A later piece of work was carried out in support of the draft RSS policies for zero carbon development (what was Policy G). This is available from the Additional Technical Work Section of the RSS page on the SW Councils website, under “5.Carbon neutral / zero carbon development study”. This considers the additional build costs for achieving different levels of carbon reduction for three scales of new housing development as well as three classes on new non-residential development. Note that the carbon reduction targets and percentages considered in this analysis are on the basis of regulated carbon emissions only, and not total emissions.

This work also includes an analysis of the feasibility and viability of targets for small scale housing developments (10 or less dwellings) both on and off mains gas.

UK Government zero carbon consultations and impact assessments

The UK Government consultation on a definition for Zero Carbon New Homes and Non-Domestic buildings. The consultation document issued in December 2008 includes, in Annex E, a useful summary of the additional build cost of different technology options to achieve different levels of carbon reduction. The document does not consider in any detail the viability of targets for non-domestic buildings. This consultation is supported by two Impact Assessment reports prepared by Cyril Sweett and Faber Maunsell which you can refer to for more detailed information on the modelling. These documents are:

Costs and Benefits of Alternative Definitions of Zero Carbon Homes: Project report Published 26 February 2009

This updated an earlier research report by the same team, entitled: Research to Assess the Cost and Benefits of the Government's Proposals to Reduce the Carbon Footprint of New Housing Development, September 2008. This research provided information to underpin the full Regulatory Impact Assessment published alongside the Building a Green Future Policy Statement on 23 July 2007.

UK Government consultation on 2010 Part L

See Table 21 in Proposals for amending Part L and Part F of the Building Regulations – Consultation, Volume 1, June 2009. This sets out in Table 21, in the right hand column, indicative additional capital costs for achieving a 25% reduction in regulated emissions for a variety of non-domestic buildings.

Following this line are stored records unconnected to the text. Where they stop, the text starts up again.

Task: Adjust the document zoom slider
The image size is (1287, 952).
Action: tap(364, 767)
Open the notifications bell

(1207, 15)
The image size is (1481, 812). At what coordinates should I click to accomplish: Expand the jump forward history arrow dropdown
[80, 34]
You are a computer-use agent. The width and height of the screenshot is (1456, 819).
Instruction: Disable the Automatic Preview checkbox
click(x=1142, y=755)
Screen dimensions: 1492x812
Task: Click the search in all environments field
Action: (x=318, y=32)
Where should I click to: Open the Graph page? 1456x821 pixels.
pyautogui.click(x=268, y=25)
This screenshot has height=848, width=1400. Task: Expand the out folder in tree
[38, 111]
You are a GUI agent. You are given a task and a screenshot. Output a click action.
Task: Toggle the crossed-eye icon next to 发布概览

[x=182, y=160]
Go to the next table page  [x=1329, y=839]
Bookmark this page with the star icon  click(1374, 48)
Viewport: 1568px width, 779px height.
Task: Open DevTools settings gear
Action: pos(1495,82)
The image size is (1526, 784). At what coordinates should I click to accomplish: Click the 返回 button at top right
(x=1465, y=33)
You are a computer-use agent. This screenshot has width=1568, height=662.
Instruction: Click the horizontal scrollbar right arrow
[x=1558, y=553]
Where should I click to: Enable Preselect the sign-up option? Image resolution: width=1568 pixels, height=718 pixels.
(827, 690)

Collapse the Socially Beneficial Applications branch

This does not identify whether the savings are achieved by energy efficiency alone, or the use of LZC energy options, or both. You should not use the data for the domestic sector, as the emissions savings are based on changing the way that emissions savings are calculating and the impact of insulating party walls. This means that the cost assumptions do not assume the use of any LZC energy technologies and therefore do not provide a guide as to the cost impact of an LZC policy.